Le concert compte trois parties d’environ vingt minutes chacune. La première partie repose sur une rythmique quasi sourde sur laquelle se superposent méthodiquement des nappes d’accords dissonants et semblants de riffs insondables évoquant par moment les tous premiers albums de Sonic Youth. Le morceau évolue lentement en crescendo vers des ambiances plus envolées, teintées d’éclairs d’électricité. La deuxième partie est une variation plus angoissante de la première. Les guitares se font stridentes et nerveuses.
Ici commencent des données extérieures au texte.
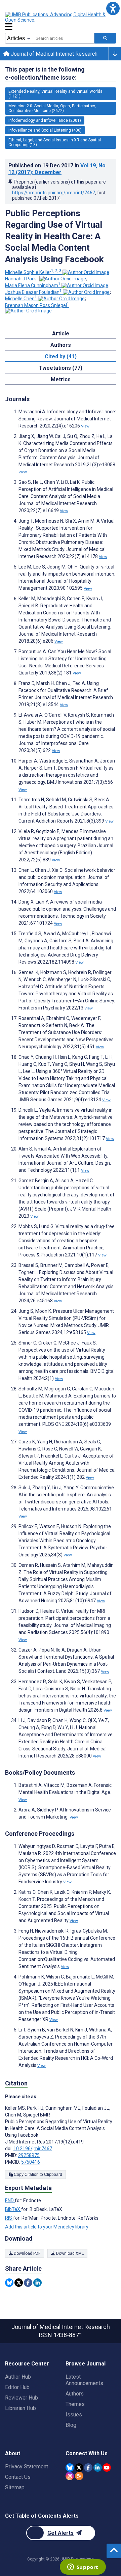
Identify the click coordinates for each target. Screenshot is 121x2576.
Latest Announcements (84, 2380)
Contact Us (18, 2477)
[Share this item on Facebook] (28, 2282)
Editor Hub (17, 2387)
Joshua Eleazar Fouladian (33, 292)
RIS (9, 2218)
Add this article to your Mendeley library (46, 2226)
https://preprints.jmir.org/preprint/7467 (53, 192)
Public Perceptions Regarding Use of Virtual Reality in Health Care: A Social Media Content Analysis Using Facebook (54, 236)
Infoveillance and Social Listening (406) (45, 130)
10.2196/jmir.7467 (32, 2148)
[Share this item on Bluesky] (9, 2282)
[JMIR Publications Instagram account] (70, 2476)
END (10, 2200)
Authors (75, 2393)
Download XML (69, 2253)
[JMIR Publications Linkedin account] (97, 2467)
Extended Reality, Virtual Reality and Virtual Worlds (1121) (55, 94)
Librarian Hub (20, 2408)
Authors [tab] (60, 345)
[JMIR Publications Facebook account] (88, 2467)
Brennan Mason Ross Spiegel (37, 305)
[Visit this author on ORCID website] (86, 272)
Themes (75, 2404)
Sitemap (15, 2487)
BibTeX (13, 2209)
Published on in (57, 168)
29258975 (29, 2155)
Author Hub (18, 2377)
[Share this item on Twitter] (18, 2282)
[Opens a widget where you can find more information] (82, 2567)
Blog (71, 2425)
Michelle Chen (21, 298)
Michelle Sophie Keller (33, 272)
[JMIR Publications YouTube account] (107, 2467)
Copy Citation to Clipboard (37, 2174)
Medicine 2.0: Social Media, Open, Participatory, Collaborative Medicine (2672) (52, 108)
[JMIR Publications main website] (60, 17)
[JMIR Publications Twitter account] (79, 2467)
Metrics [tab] (61, 379)
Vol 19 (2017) (57, 168)
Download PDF (26, 2253)
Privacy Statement (26, 2466)
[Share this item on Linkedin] (37, 2282)
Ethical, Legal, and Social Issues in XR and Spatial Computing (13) (54, 142)
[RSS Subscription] (79, 2476)
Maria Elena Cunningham (33, 285)
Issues (74, 2414)
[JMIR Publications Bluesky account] (70, 2467)
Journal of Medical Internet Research (53, 54)
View (85, 426)
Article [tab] (60, 333)
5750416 (30, 2162)
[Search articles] (105, 38)
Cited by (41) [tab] (61, 356)
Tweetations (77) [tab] (60, 368)
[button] (112, 8)
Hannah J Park (21, 278)
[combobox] (63, 38)
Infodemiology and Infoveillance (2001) (44, 120)
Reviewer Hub (21, 2397)
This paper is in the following (45, 73)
Des vocalises plaintives et triturées de Kim Gordon n’en finissent pas de vous crisper. La troisième partie échappe à toute tentative de description. Tout n’est que fracas de sonorités électriques sur fond de jeux de batteries illogiques. Tous vos repères volent en éclat. C’est éprouvant et quand après 10 minutes le morceau s’emballe pour devenir une véritable bacchanale électrique, on est content de retrouver le Sonic Youth que l’on connaît.

Au final, 66 minutes d’ambiances électriques abstraites sur lesquelles, soyons honnêtes, vous pouvez coller à peu près n’importe quel discours d’autant plus qu’il manque un élément essentiel à ce CD : les films sur lesquels a été improvisée la performance. Cela aurait pu faire l’objet d’un DVD, non?